Она не была похожа на дворняжку. Но какой она породы, тоже было неясно. Я проштудировал книжку по собаководству и определил, что Джуди один в один соответствует рисунку «декоративный шпиц древних греков». Так Джуди стала греческим шпицем. Она была умной, нервной, аристократичной и довольно-таки хитрожопой. Она страдала эпилепсией, а забеременев, рожала по одному щенку. Короче, Джуди была почти человеком. Ее национальность тоже не вызывала сомнений: типичная еврейская принцесса. Джуди боготворила маму, меня любила, брата боялась, папу уважала. Папа относился к Джуди доброжелательно. Претерпеть ему пришлось от другого животного.

По мере того как мы с братом все больше становились отвратительно взрослыми, маме все сильнее хотелось хорошенького маленького ребеночка. Но тут папа, очевидно, не прогнулся. Тогда мама завела котенка. Назвала Филей. При ближайшем рассмотрении Филя оказался девочкой. Для начала они с Джуди спихнули с балкона черепаху — ту самую, которую брат выменял на незабвенный «Плейбой». Мы ее искали, но не нашли. Затем Филя отправилась в самостоятельный полет с четвертого этажа. Она не разбилась, но сделалась больной на голову и начала гадить где ни попадя. Как-то раз Филя нагадила на папину рукопись и разметала страницы по всему кабинету. Папы дома не было. Зато были все остальные. И все эти остальные, сделав вид, что понятия не имеют о том, что творится в кабинете, не сговариваясь, предпочли в этот вечер пораньше отправиться спать. Но не спали, а затаились и прекрасно слышали, как поворачивается ключ в замке, как папа заходит в дом и проходит к себе. И даже если бы все остальные уже спали, то наверняка бы проснулись от разносившихся из кабинета воплей, стонов и матерных проклятий. Так мы открыли, что рукописи не горят, но обсираются.

Папа все время ждал, что его посадят. Все основания к этому были: он печатался не просто в тамиздате, а в подрывных антисоветских «Гранях». Иногда он выходил на кухню и упавшим голосом объявлял: «Они провели негласный обыск. Взяли мою записную книжку». Мама шла в кабинет и вскоре возвращалась с папиной записной книжкой, отвоеванной у кровавой гэбни.

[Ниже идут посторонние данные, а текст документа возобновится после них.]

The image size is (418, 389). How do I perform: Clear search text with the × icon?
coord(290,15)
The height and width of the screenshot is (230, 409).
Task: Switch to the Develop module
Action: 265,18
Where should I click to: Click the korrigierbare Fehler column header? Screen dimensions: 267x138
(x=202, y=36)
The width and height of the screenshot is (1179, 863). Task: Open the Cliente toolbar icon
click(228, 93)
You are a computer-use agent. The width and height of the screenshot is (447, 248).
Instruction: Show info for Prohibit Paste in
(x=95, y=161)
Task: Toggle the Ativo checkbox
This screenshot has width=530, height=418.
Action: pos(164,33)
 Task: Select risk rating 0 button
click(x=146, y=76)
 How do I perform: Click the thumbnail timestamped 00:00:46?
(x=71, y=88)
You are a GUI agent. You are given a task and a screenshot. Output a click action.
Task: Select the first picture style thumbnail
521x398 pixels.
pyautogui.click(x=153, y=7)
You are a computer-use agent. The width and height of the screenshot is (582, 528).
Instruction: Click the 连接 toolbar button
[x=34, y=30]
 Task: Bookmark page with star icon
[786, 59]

Больше всего папа боялся, что попадет в лагерь не мучеником за литературу, а по статье «самогоноварение». Дом был постоянно полон пьющих гостей, водка была дорога и трудно доставаема, и мама, несущая на себе все бремя гостеприимного хозяйства, гнала самогон. Утром она ставила на плиту скороварку с брагой. Днем я возвращался из школы, принимал, не успев снять пионерский галстук, вахту второй перегонки и завороженно наблюдал, как конденсируется в аппарате пар и фирменный семейный напиток под названием «продукт» капля за каплей наполняет емкость.

Бак с брагой стоял в чуланчике, над ним летали дрозофилы. Время от времени, по недосмотру, брага выходила из берегов и протекала на семью ментов с третьего этажа. Они звонили в дверь и вежливо сообщали: «Простите, но у вас, кажется, компот пролился».

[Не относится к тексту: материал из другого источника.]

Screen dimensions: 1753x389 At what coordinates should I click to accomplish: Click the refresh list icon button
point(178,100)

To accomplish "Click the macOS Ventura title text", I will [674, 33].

Рядом с брагой в чуланчике частенько стоял мой брат, когда его наказывали. Он развил в себе креативную мстительность и завел тетрадку, в которую записывал нанесенные ему родителями обиды.

Папа очень ценил общение с писателем Андреем Битовым, считая его чуть ли не умнейшим человеком в России. Однажды Битов пришел к папе в гости, они уединились в кабинете. Битов подошел к письменному столу, бросил взгляд на вставленный в пишущую машинку лист и ревниво воскликнул: «Елки-палки! Да ты уже на семнадцатой главе!» Если бы Андрей Георгиевич прочел первую фразу семнадцатой главы, он вообще бы лопнул от зависти: «Ко мне подошла глубокая старуха тридцати двух лет». Это мой брат, пока еще не стал художником, пробовал себя в литературе.

За вечерней трапезой мама держала Джуди на коленях и кормила из своей тарелки. Пить из рюмки Джуди так и не приучилась, но палец, обмакнутый в продукт, морщась, облизывала. К концу вечера демонстрировался коронный номер. «Джуди! — призывала мама. — Мы евреи! Мы бедные евреи!» Джуди задирала мордочку и жалостливо пела с модуляциями.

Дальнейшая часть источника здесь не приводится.